St. Seraphim Church's parish sends out slavii stars
Eastern Orthodox churches across Alaska celebrated Christmas on Sunday, following the old Julian calendar. One of the holiday's most visually striking traditions in Alaska is "slavii."
The tradition originally comes from Ukraine. Carolers bring spinning stars made of cardboard and tinsel from home to home, singing in Yup'ik, English and Slavonic.
The Dillingham, Aleknagik, Portage Creek and Ekuk stars all began their journeys at St. Seraphim of Sarov Orthodox Church in Dillingham on Sunday. Men and boys stood at the front of the church and spun the stars directly after the Christmas liturgy.
The members of the church divided into groups, depending on which village they represent, and sang their carols. In addition to the four stars that will travel, a parishioner also spun the seven-foot star that will remain inside the church.

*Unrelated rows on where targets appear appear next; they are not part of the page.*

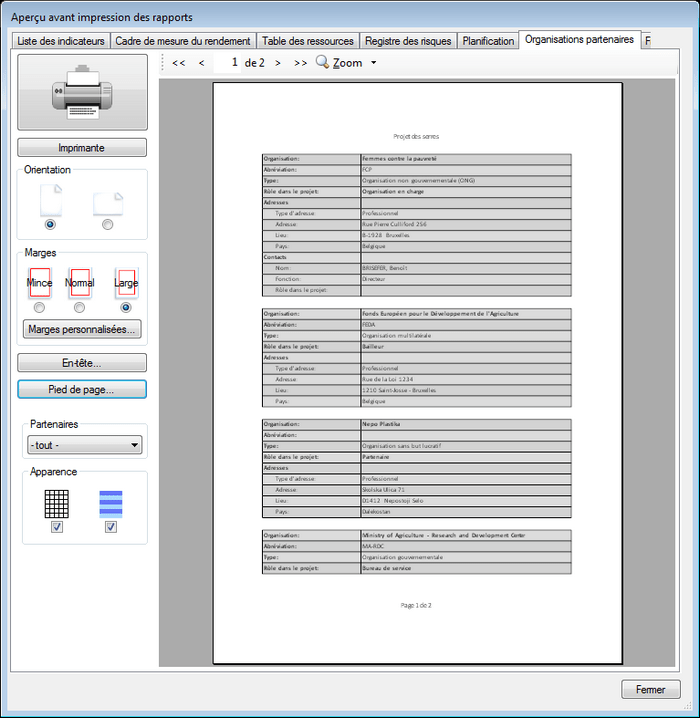Image resolution: width=700 pixels, height=718 pixels.
Task: Expand the Zoom dropdown arrow
Action: coord(373,63)
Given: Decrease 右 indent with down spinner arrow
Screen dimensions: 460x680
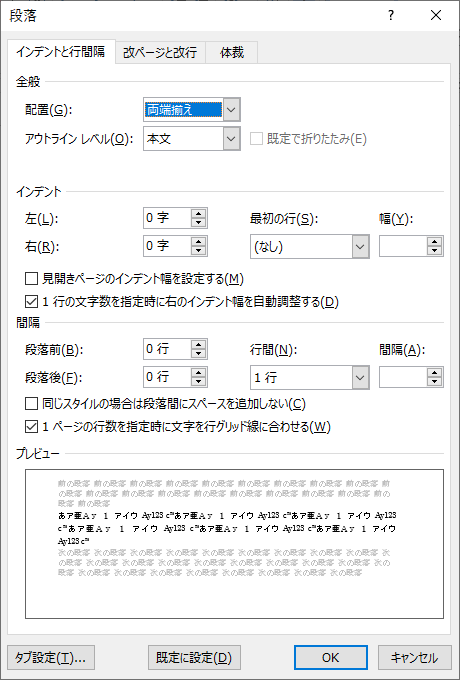Looking at the screenshot, I should (199, 251).
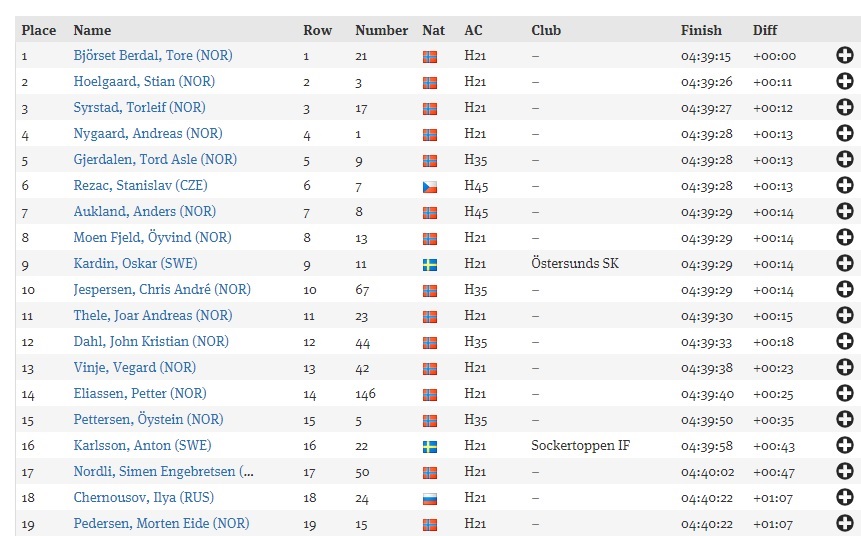Click the Czech flag icon for Rezac

pos(430,187)
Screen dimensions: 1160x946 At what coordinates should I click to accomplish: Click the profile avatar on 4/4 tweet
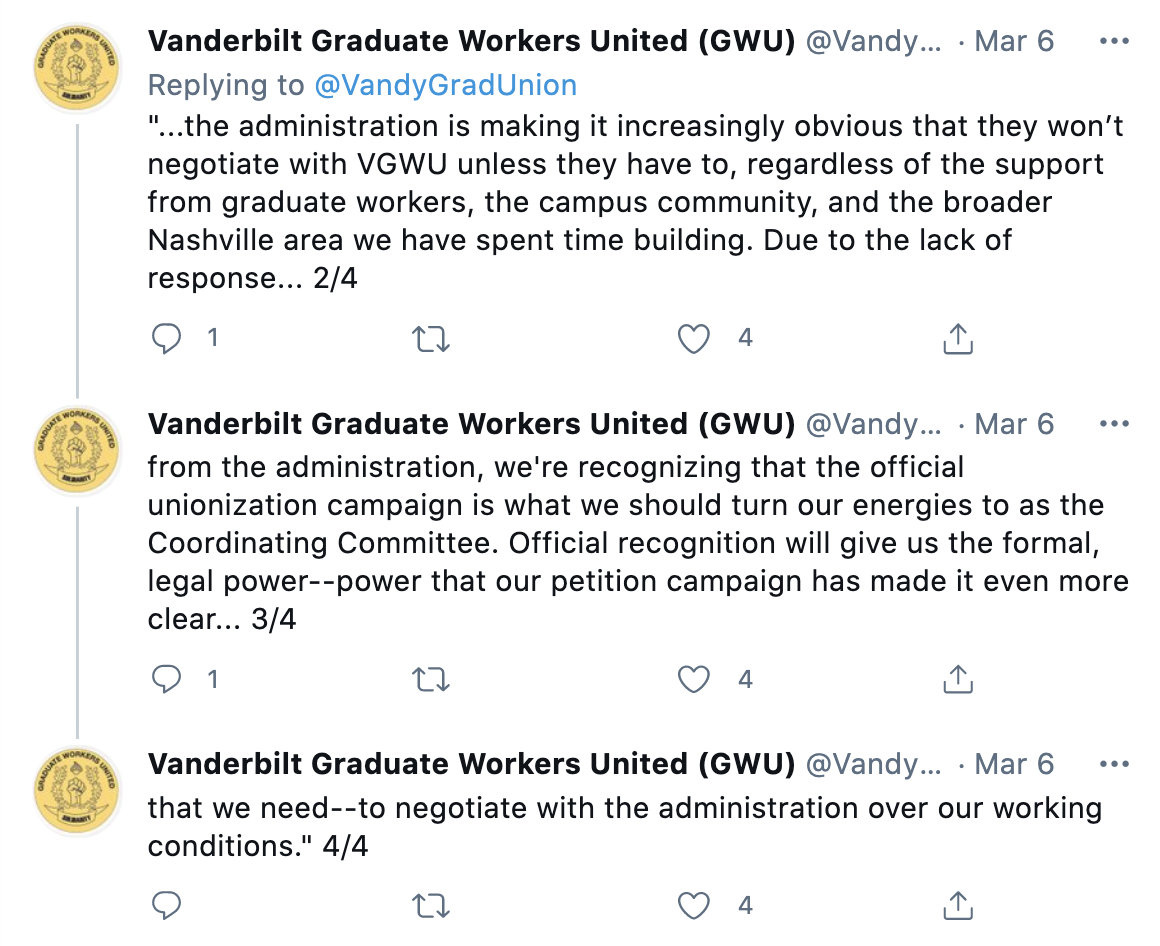(77, 791)
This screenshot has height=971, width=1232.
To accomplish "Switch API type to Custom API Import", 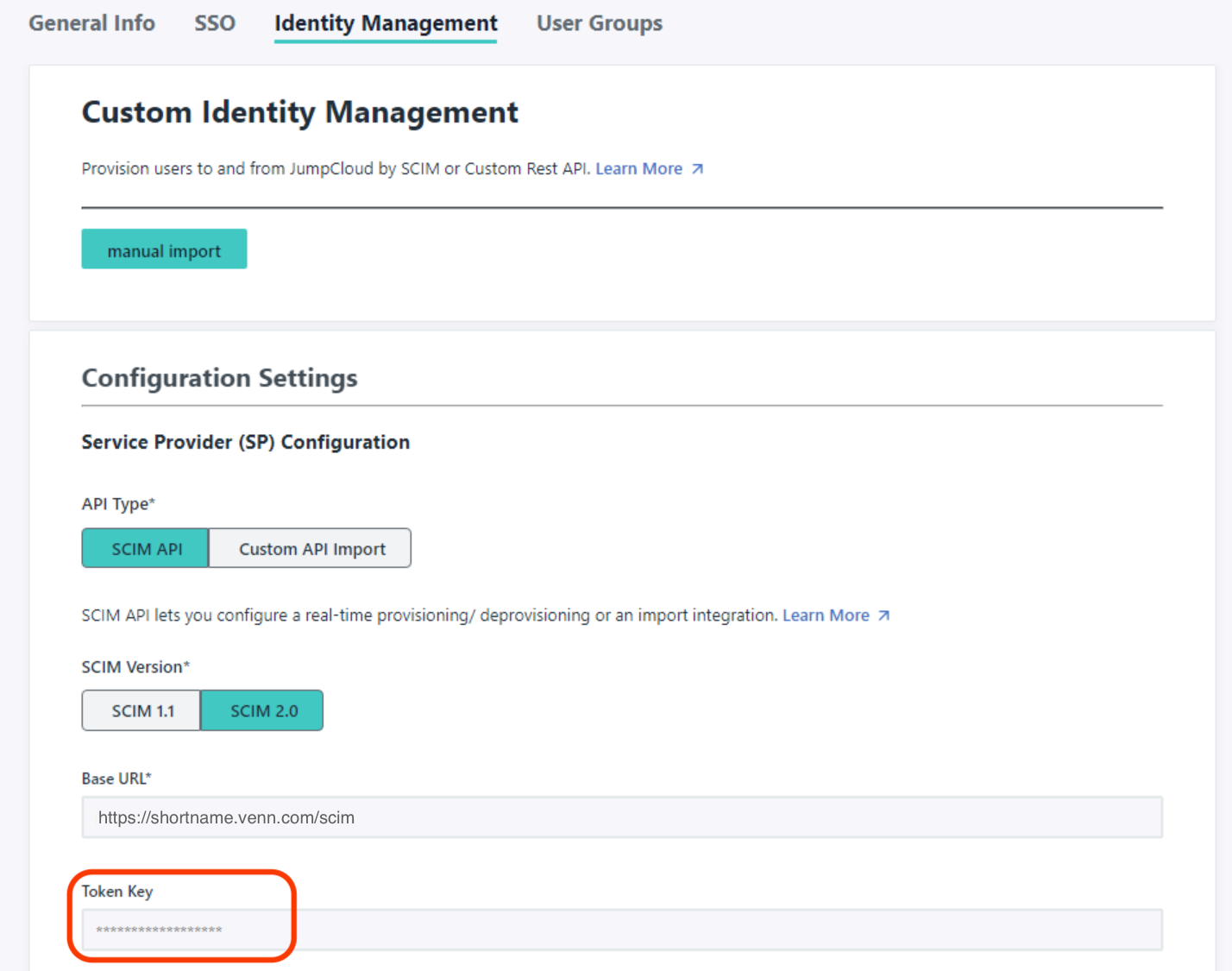I will click(x=311, y=548).
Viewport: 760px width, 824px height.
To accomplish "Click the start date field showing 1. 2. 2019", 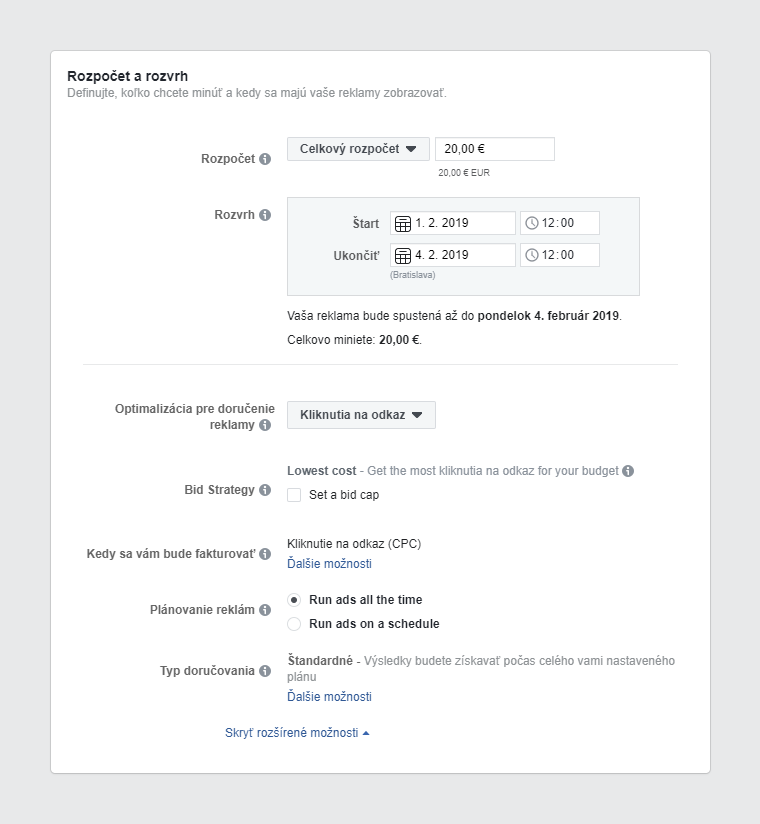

After singing in the church, three slavii groups walked to the parish house to sing in the home of the priest and his family. After they sang, they shared a meal of salmon and ham. From there, the stars split up to visit other homes, following the same pattern of singing and eating with their hosts. Each star with its singers might go to as many 10 or 15 houses in a day this week.
"It's like caroling to the extreme and also going into peoples homes and proclaiming that salvation has come through the child," said Rev. Michael Nicolai, referring to the child Jesus Christ in the Bible. The stars are symbolic of the star in the Bible that wise men from the east followed to find the infant Jesus.
Some Elders in the Bristol Bay area still remember when singers traveled for slavii by dog sled. These days carolers travel to nearby villages by snow machine, weather permitting.
With low snow on the ground though, slavii groups in the St. Seraphim parish said that they are likely to stick around the Dillingham-Aleknagik road system this year. The celebration will continue through Jan. 13.